== RECORDS TO PROCESS
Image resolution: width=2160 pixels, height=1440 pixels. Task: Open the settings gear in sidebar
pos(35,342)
====
== RECORDS TO PROCESS
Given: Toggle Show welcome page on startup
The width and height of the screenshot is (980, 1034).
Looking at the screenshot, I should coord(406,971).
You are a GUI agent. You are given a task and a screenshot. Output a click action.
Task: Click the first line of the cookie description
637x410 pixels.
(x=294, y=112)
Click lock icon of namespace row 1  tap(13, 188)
====
== RECORDS TO PROCESS
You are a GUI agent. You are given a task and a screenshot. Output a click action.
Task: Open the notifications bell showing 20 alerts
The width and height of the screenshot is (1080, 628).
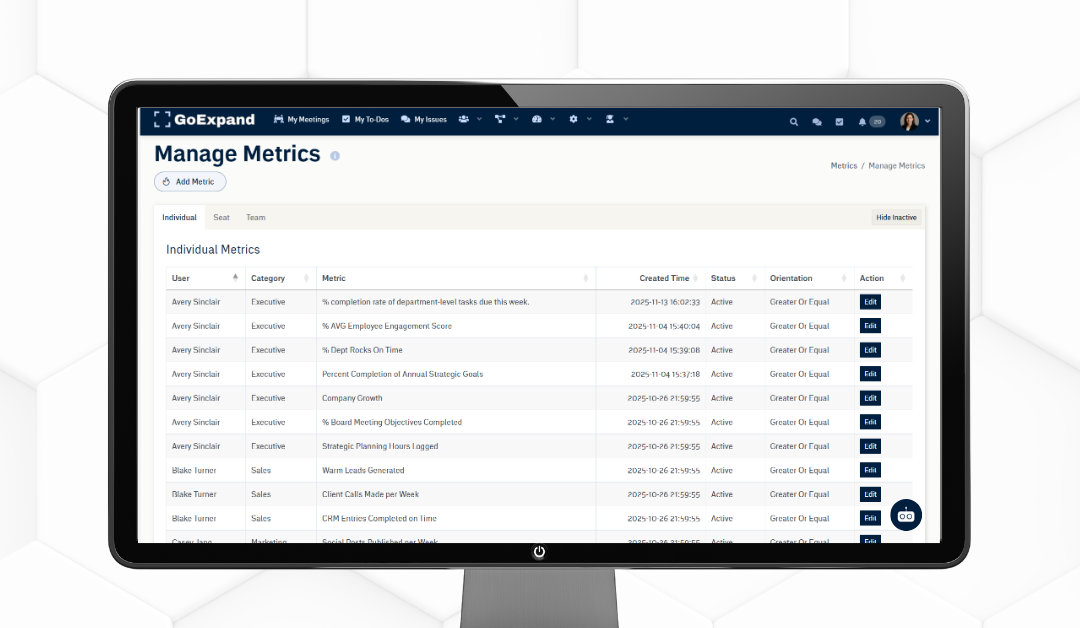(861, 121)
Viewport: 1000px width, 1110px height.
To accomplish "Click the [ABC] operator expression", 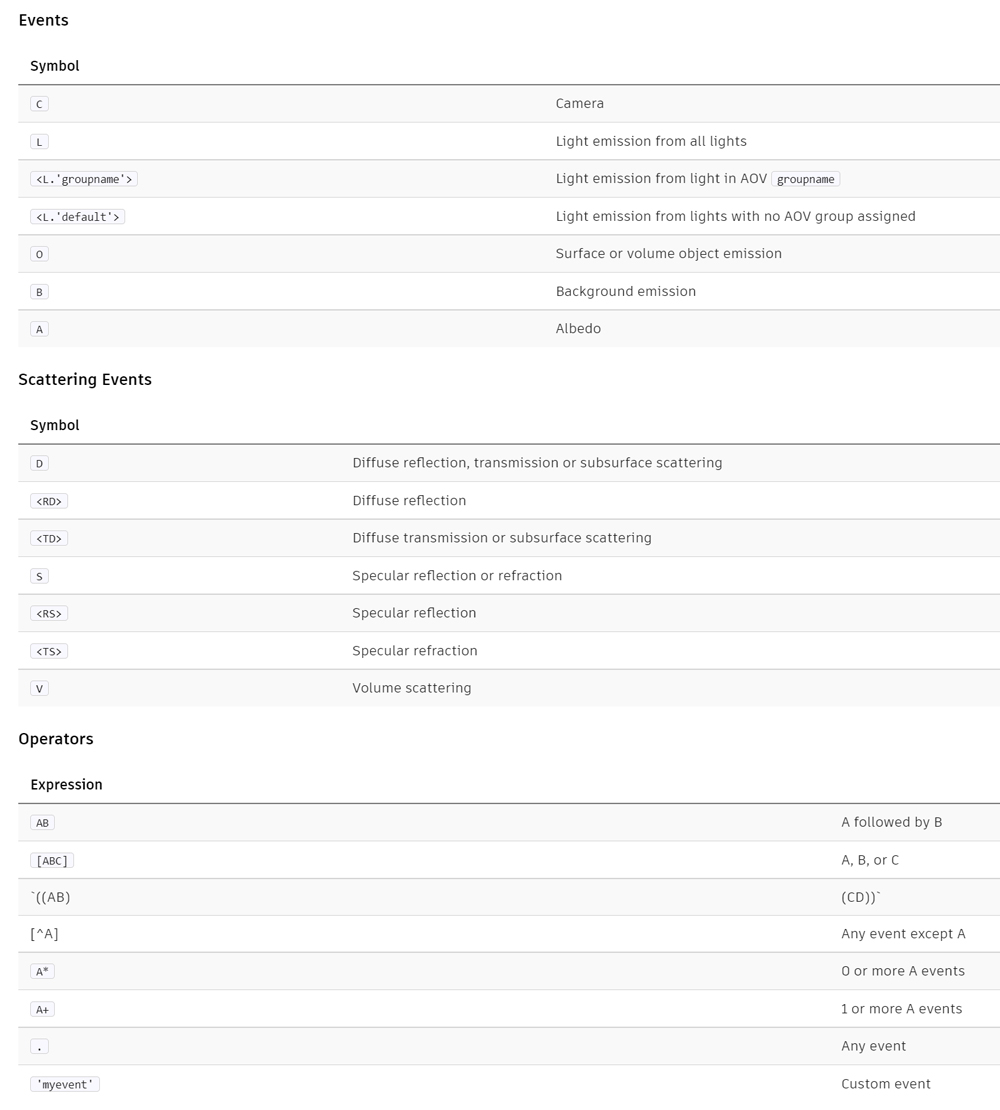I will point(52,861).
====
* [WHAT TO PRODUCE]: Extract the lines above between the one holding "Given: Toggle Show welcome page on startup" and the one holding "Click lock icon", inclusive, and repeat them without any change.

* [WRITTEN ANSWER]:
Given: Toggle Show welcome page on startup
The width and height of the screenshot is (980, 1034).
Looking at the screenshot, I should coord(406,971).
You are a GUI agent. You are given a task and a screenshot. Output a click action.
Task: Click the first line of the cookie description
637x410 pixels.
(x=294, y=112)
Click lock icon of namespace row 1  tap(13, 188)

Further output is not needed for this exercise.